Reportedly, he wore the watch during the first session of the match but removed it soon after realizing the mistake.
However, Kettleborough was not seen wearing it after lunch on Day 1.
It is understood that the ACU considers the incident a minor violation of rules. The unit spoke to Kettleborough and reminded him of his obligations under the Player and Match Officials Area Regulations (PMOA). Any further action regarding the same is unlikely to be taken.
This is not the first time such an incident has happened on a cricket field.
In the 2018 Lord's Test, Pakistan's players were targeted by officials after taking the field wearing smartwatches.
Although the players argued the devices were disabled, they were reminded the regulations prohibited them from wearing it at all.
At that time as well, it was not considered a major violation.
In an effort to combat corruption in cricket, players and officials are supposed to hand over their gadgets (any transmitting devices) to anti-corruption officials prior to the start of play.

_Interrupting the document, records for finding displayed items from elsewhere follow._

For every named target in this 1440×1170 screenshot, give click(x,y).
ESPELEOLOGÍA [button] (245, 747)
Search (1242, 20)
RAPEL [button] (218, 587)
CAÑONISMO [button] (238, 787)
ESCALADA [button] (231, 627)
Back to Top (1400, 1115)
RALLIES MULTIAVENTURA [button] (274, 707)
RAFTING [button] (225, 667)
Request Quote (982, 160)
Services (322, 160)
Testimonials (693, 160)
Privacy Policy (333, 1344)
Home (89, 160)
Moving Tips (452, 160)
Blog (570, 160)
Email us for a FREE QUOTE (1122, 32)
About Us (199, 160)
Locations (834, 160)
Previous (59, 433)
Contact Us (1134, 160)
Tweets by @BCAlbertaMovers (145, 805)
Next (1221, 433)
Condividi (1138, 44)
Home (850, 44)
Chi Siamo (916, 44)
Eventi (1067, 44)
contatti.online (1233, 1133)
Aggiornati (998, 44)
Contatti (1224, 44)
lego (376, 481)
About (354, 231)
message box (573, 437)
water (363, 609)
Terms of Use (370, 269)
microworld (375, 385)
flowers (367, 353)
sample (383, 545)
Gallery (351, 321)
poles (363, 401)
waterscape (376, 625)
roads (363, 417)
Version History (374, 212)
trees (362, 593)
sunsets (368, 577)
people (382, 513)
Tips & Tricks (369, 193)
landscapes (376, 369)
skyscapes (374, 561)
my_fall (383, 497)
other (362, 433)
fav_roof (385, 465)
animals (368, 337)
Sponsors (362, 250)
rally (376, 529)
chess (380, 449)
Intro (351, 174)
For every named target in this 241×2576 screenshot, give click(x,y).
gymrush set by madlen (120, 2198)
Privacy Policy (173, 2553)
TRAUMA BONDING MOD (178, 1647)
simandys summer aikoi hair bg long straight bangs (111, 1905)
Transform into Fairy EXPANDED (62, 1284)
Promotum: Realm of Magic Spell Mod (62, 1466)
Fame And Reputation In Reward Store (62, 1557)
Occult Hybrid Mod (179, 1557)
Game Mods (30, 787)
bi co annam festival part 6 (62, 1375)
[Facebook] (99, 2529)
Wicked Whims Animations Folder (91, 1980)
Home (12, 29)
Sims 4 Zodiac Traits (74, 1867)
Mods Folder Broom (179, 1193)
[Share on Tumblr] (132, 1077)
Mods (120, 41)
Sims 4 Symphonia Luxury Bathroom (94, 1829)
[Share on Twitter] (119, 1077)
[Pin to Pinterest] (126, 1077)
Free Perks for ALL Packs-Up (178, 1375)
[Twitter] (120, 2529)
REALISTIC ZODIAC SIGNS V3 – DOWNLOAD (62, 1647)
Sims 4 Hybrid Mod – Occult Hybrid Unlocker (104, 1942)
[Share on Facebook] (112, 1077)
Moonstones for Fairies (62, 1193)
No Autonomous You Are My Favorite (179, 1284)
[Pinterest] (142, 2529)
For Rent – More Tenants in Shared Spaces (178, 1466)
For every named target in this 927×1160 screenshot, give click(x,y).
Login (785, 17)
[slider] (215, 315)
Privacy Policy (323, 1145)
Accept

The devices are given back to players following the stumps.
Moreover, the ICC also carries the power to confiscate devices and download all material from them in order to monitor recent activity.
Earlier this year, the ECB tightened up its anti-corruption guidelines by banning players from wearing smartwatches on the field in all fixtures.
With an increasing number of live-streaming services for the County games, the rules have been made stern.
The smartwatches are now completely banned in televised games and are permitted in the dressing rooms, balconies, and dugouts, only in non-televised games.
In the 2019 County Championship season, the Lancashire spinner Matt Parkinson revealed that he had found out about his England call-up via a notification received on his team-mate Steven Croft's smartwatch. This might have prompted the ECB to revamp the rules.